**STUDY QUESTIONS**
1 > Reproduce the part of the CIRP wound study below that begins at the words "The resolution of inflammation was" and stops after the words "mice on day 3.".
2 > Answer these questions using the CIRP wound study below.
(a) Which test was used to compare two groups?
(b) On which day was the greatest significant difference in wound area between the two groups of mice observed?
(c) By how many fold did TNF-α expression increase on day 3 in the WT mice?

All data are expressed as the mean values ± SEM (n=4–6 animals/group) and analyzed by one-way analysis of variance (ANOVA) and compared using the Student-Newman-Keuls (SNK) test for multiple comparisons and the Student's t-test for comparisons between 2 groups. The differences in values were considered significant with a value of P<0.05.
Wound closure rate is accelerated in CIRP−/− mice
We first determined the rate of wound closure in the CIRP−/− as compared to the WT mice. As early as day 3, there were visual differences in the wounds between the 2 groups of mice and the wound area also began to decrease in size in the CIRP−/− mice (Fig. 1). This difference in the size of the wound area between the 2 groups of mice was more evident by day 9; the size of the wound area was significantly decreased in the CIRP−/− mice (P=0.007). The size of the wound area remained significantly smaller in the CIRP−/− mice from days 9 to 14 and the greatest significant difference between the 2 groups of mice was observed on day 14 (P<0.001). These results demonstrated that a deficiency in CIRP accelerated the cutaneous wound closure rate.
Wound-associated inflammation is resolved early in CIRP−/− mice
To determine the resolution of inflammation after wounding, the mRNA expression of TNF-α in the wounded skin tissue was assessed. In the WT mice, TNF-α expression was significantly increased by 16-fold on day 3. In the CIRP−/− mice, while TNF-α expression was also increased by day 3, the levels were increased by 65-fold (Fig. 2). Of note, while TNF-α expression was further increased by day 7 in the WT mice, these levels were reduced in the CIRP−/− mice (Fig. 2). The decrease in these levels on day 7 presented a statistically significant difference from the levels on day 3 in the WT and CIRP−/− mice.
The resolution of inflammation was observed early in cold-inducible RNA-binding protein (CIRP)−/− mice. Total RNA from skin tissues from the wound on different days from wild-type (WT) and CIRP−/− mice were examined for TNF-α mRNA expression by RT-qPCR. Data represent the means ± SEM (n=3–5/group) and were compared by one-way ANOVA and Student-Newman-Keuls test. *P<0.05 vs. WT mice on day 3, #P<0.05 vs. CIRP−/− mice on day 3.

**DATASET CONTENT**
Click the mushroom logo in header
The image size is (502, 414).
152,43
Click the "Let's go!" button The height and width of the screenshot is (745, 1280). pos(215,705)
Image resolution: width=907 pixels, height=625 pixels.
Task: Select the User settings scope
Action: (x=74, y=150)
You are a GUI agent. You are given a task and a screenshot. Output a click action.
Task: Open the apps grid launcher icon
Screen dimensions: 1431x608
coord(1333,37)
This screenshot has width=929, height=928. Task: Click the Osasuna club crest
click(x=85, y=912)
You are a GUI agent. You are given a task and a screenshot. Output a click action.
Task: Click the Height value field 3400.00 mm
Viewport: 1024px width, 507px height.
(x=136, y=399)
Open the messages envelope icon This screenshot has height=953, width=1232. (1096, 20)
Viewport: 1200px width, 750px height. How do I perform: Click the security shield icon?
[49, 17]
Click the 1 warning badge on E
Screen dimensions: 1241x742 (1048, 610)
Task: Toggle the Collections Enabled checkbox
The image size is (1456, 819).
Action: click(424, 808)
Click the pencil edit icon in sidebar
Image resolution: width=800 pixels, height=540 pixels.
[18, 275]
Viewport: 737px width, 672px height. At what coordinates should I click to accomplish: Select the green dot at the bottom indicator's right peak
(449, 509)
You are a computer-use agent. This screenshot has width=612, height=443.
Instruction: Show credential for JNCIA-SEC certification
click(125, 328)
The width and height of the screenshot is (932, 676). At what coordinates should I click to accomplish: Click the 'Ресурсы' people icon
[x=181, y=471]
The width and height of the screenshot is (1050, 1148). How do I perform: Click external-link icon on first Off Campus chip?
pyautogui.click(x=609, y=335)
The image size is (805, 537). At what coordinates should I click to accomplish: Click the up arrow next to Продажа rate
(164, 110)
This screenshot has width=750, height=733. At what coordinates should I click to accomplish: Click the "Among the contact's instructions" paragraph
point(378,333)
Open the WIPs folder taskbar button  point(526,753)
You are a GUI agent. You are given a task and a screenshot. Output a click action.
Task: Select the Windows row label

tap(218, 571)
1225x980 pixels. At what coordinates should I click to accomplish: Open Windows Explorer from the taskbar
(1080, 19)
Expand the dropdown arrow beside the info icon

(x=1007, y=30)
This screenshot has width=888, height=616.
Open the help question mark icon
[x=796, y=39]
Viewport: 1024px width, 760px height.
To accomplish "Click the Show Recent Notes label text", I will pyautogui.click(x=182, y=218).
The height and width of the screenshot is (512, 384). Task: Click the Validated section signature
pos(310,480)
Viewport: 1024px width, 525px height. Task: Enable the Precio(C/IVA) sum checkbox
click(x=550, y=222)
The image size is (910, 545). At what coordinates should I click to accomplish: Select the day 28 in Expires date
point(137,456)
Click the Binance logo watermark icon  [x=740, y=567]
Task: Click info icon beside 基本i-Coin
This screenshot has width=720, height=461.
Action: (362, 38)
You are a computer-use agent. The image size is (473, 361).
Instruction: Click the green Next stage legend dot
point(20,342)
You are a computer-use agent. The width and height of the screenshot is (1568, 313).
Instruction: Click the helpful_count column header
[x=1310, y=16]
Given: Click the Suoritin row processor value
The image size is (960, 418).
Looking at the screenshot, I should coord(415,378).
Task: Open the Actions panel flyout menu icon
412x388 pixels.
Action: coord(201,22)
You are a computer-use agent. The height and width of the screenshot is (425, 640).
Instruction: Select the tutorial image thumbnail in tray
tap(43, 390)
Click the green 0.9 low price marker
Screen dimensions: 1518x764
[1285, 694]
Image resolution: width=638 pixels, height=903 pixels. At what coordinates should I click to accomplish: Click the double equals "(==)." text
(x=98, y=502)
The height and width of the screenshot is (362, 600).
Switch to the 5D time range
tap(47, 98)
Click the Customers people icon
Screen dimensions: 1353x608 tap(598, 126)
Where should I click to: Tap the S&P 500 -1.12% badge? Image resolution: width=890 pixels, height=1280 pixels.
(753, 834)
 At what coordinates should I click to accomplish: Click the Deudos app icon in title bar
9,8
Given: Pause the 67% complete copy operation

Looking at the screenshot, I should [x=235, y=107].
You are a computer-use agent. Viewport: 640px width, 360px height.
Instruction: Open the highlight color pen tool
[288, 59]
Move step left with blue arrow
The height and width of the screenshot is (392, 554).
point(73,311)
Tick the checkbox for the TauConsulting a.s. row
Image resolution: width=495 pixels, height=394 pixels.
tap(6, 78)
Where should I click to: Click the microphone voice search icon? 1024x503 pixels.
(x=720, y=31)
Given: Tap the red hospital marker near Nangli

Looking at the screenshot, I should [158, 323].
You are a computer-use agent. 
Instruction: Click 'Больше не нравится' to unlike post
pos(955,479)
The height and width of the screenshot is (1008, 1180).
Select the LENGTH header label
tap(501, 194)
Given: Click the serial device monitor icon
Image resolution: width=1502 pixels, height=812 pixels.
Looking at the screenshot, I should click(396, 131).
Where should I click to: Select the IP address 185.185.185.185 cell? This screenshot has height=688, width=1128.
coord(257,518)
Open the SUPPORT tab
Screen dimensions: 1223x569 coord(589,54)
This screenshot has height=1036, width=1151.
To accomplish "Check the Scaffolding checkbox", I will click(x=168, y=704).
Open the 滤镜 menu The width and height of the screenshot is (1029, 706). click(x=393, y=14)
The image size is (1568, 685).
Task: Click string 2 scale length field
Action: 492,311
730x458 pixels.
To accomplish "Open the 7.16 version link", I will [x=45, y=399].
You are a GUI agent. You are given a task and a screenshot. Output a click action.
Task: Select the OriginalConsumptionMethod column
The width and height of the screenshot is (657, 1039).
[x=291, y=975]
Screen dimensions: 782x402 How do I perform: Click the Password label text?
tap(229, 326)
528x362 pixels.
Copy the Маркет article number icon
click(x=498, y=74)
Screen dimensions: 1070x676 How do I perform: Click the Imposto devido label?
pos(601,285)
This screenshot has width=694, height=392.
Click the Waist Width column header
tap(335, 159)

**PROBLEM SOLUTIONS**
1 >
The resolution of inflammation was observed early in cold-inducible RNA-binding protein (CIRP)−/− mice. Total RNA from skin tissues from the wound on different days from wild-type (WT) and CIRP−/− mice were examined for TNF-α mRNA expression by RT-qPCR. Data represent the means ± SEM (n=3–5/group) and were compared by one-way ANOVA and Student-Newman-Keuls test. *P<0.05 vs. WT mice on day 3, #P<0.05 vs. CIRP−/− mice on day 3.

2 >
(a) The Student's t-test
(b) Day 14
(c) 16-fold